The 1995 Stock Plan provides for the issuance of a maximum of 754 million shares of which 123 million shares
were still available for issuance as of December 31, 2010.
The Directors’ Plan provides for the grant of nonqualified stock options and restricted stock units to
non-employee directors of the Company. The Directors’ Plan provides for the issuance of up to 9 million shares
of the Company’s common stock, of which approximately 5 million were still available for issuance as of
December 31, 2010. Each share of the Company’s common stock issued in settlement of restricted stock units
granted under the Directors’ Plan is counted as 1.75 shares against the Directors’ Plan’s share limit.

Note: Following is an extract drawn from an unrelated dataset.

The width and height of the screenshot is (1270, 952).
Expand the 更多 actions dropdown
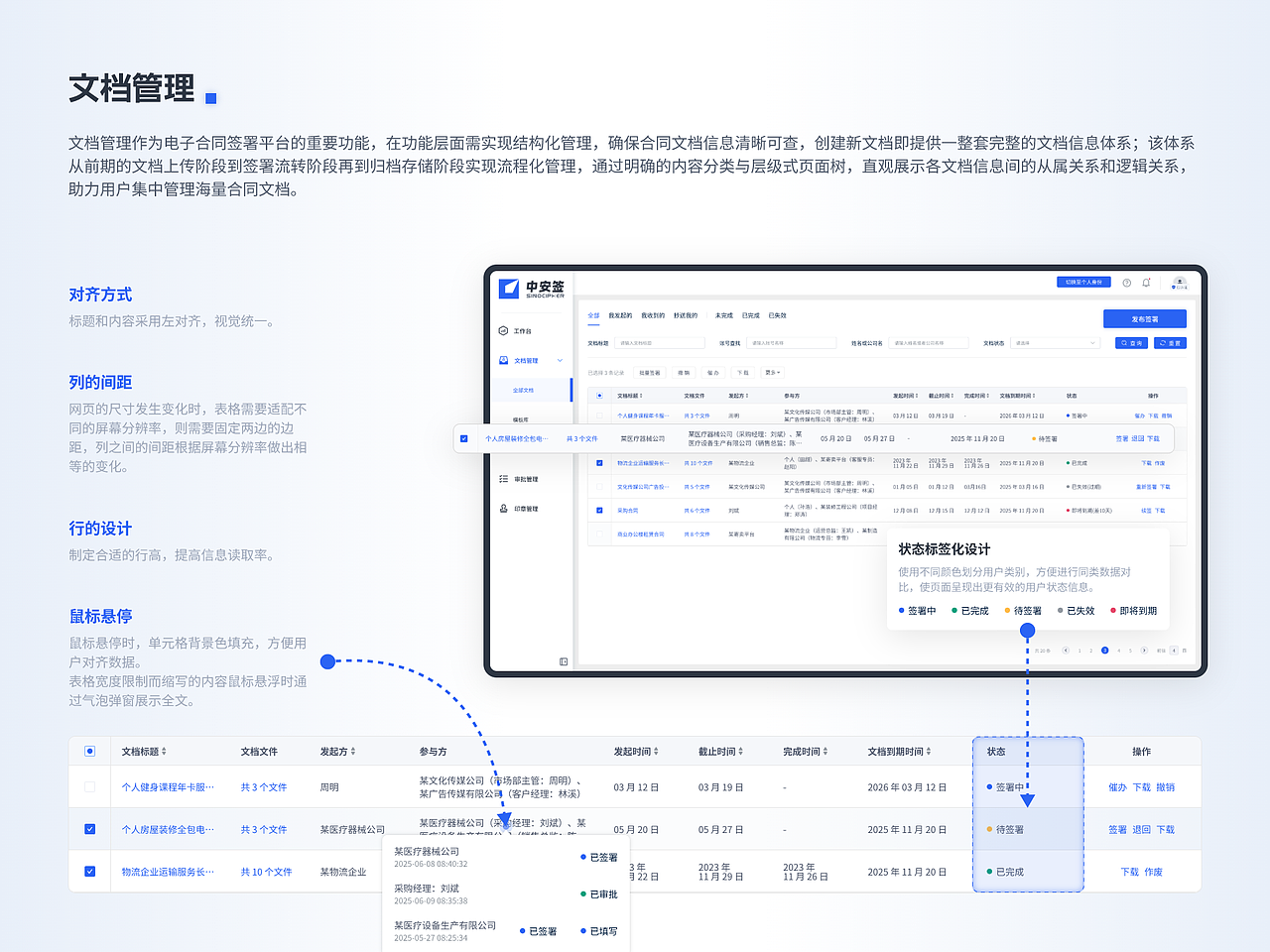775,372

Options granted under the Directors’ Plan before May 25, 2006 generally become exercisable, based on
continued service as a director, for initial grants to new directors, in equal monthly installments over four years,
and for annual grants, with 25 percent of such options vesting on the one year anniversary of the date of grant
and the remaining options vesting in equal monthly installments over the remaining 36-month period thereafter.
Such options generally expire seven to 10 years after the grant date. Options granted on or after May 25, 2006
become exercisable, based on continued service as a director, in equal quarterly installments over one year. Such
options generally expire seven years after the grant date.
Restricted stock units granted under the Directors’ Plan generally vest in equal quarterly installments over a
one-year period following the date of grant and, once vested, are generally payable in an equal number of shares
of the Company’s common stock on the earlier of the third anniversary of the grant date or the date the director
ceases to be a member of the Board.
Non-employee directors are also permitted to elect an award of restricted stock units or a stock option under the
Directors’ Plan in lieu of a cash payment of fees for serving as chairperson of a committee of the Board. Such
stock options or restricted stock unit awards granted in lieu of cash for chairperson fees are fully vested on the
grant date.
Employee Stock Purchase Plan. The Company’s 1996 Employee Stock Purchase Plan (the “Employee Stock
Purchase Plan”) allows employees to purchase shares of the Company’s common stock through payroll deductions
of up to 15 percent of their annual compensation subject to certain Internal Revenue Code limitations. The price of
common stock purchased under the plan is equal to 85 percent of the lower of the fair market value of the common
stock on the commencement date of each 24-month offering period or the specified purchase date.
The Employee Stock Purchase Plan provides for the issuance of a maximum of 75 million shares of common
stock of which 31 million shares were available as of December 31, 2010. For the years ended December 31,
2008, 2009, and 2010, stock-based compensation expense related to the activity under the plan was $52 million,
$55 million, and $26 million, respectively. As of December 31, 2010, there was $60 million of unamortized
stock-based compensation cost related to the Employee Stock Purchase Plan which will be recognized over a
weighted average period of 1.2 years.